▸ **Extracted material**

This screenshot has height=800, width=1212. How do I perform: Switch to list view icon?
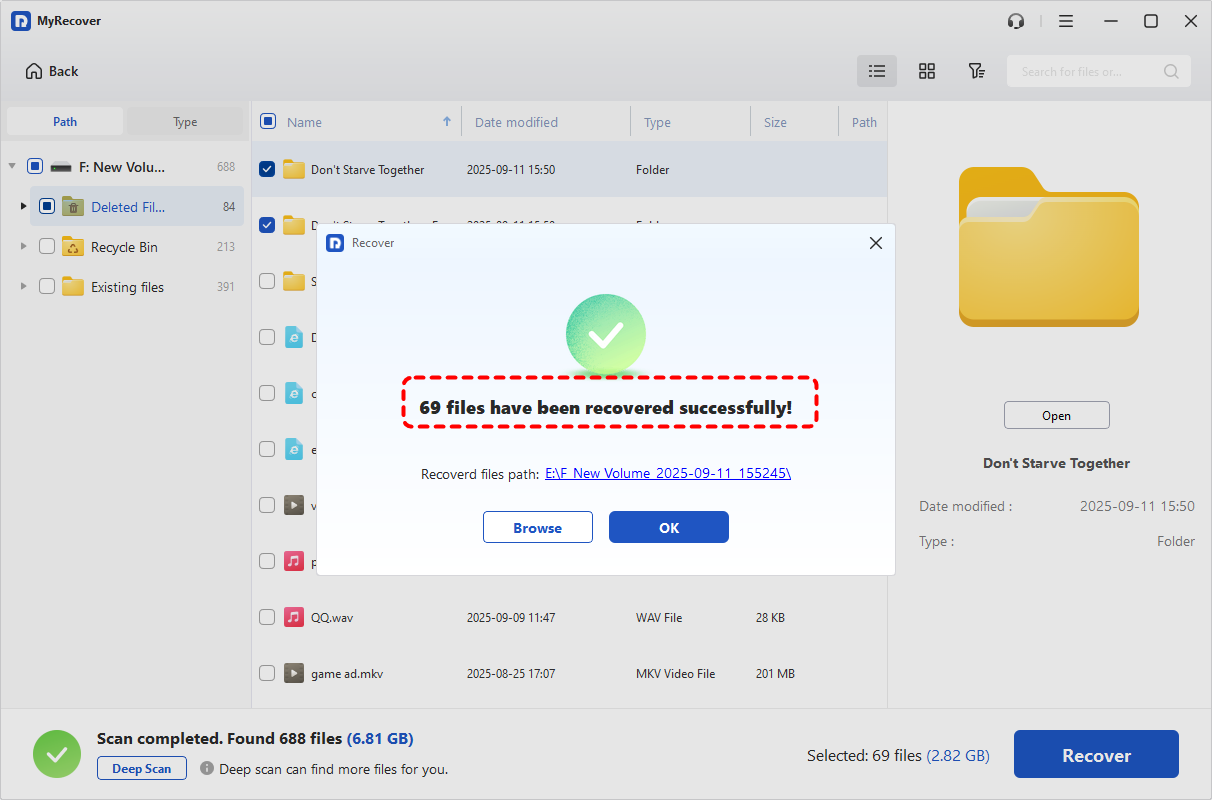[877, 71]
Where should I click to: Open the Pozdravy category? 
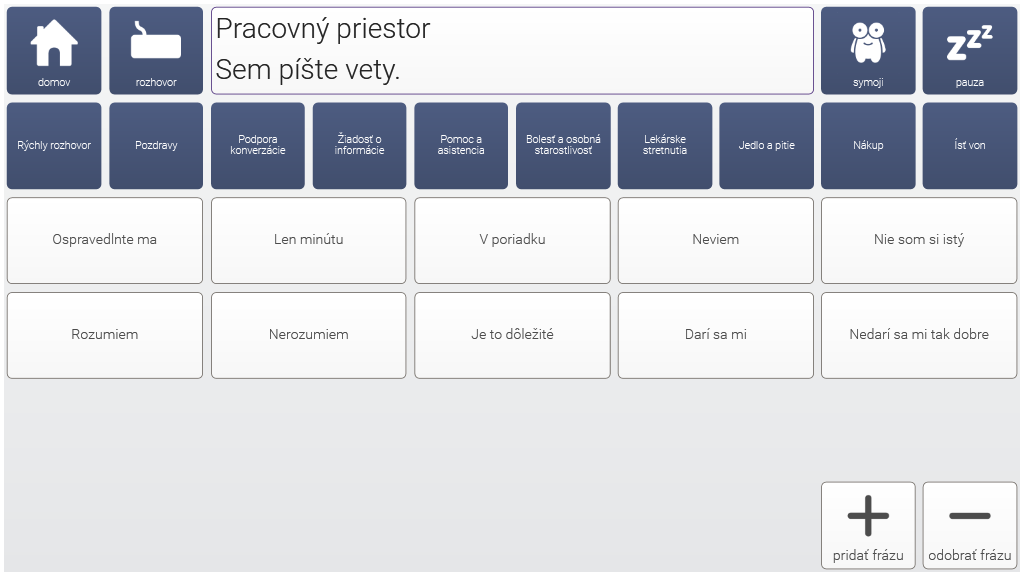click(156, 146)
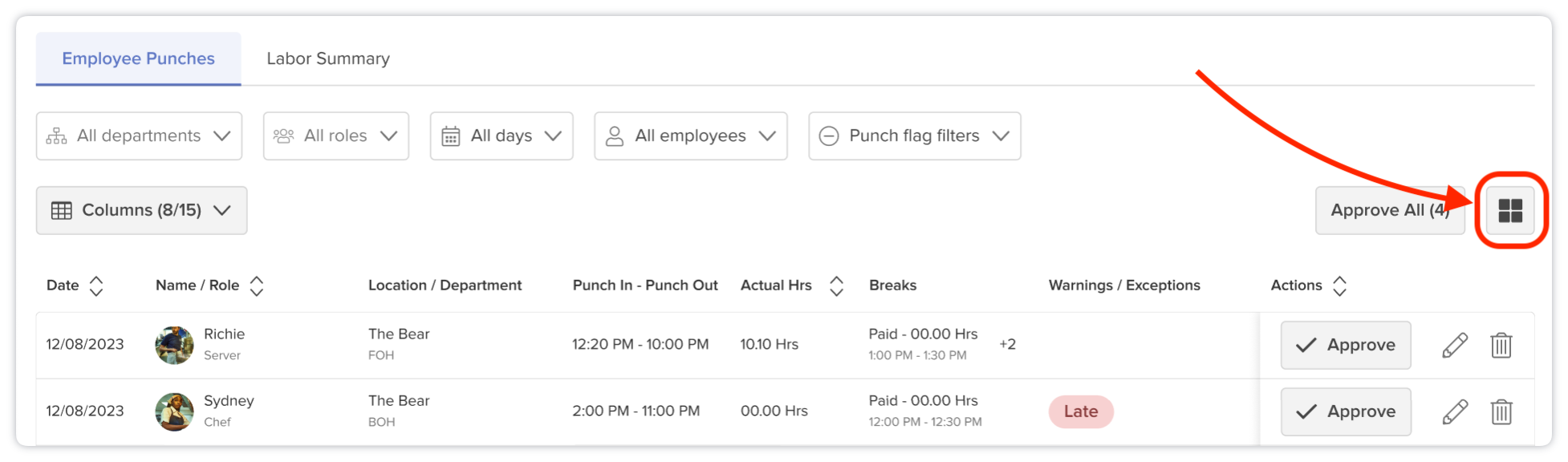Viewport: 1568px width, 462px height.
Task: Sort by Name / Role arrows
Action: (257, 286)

▸ **Exercise instructions**
Update the records by swapping "How do I perform" for "What should I do for" and keeping everything else the same. Leave the pictures out of your answer.

▸ **Exercise output**
This screenshot has height=800, width=1212. What should I do for: Switch to list view icon?
[877, 71]
Where should I click to: Open the Pozdravy category? 
click(156, 146)
Viewport: 1568px width, 462px height.
Task: Sort by Name / Role arrows
Action: (257, 286)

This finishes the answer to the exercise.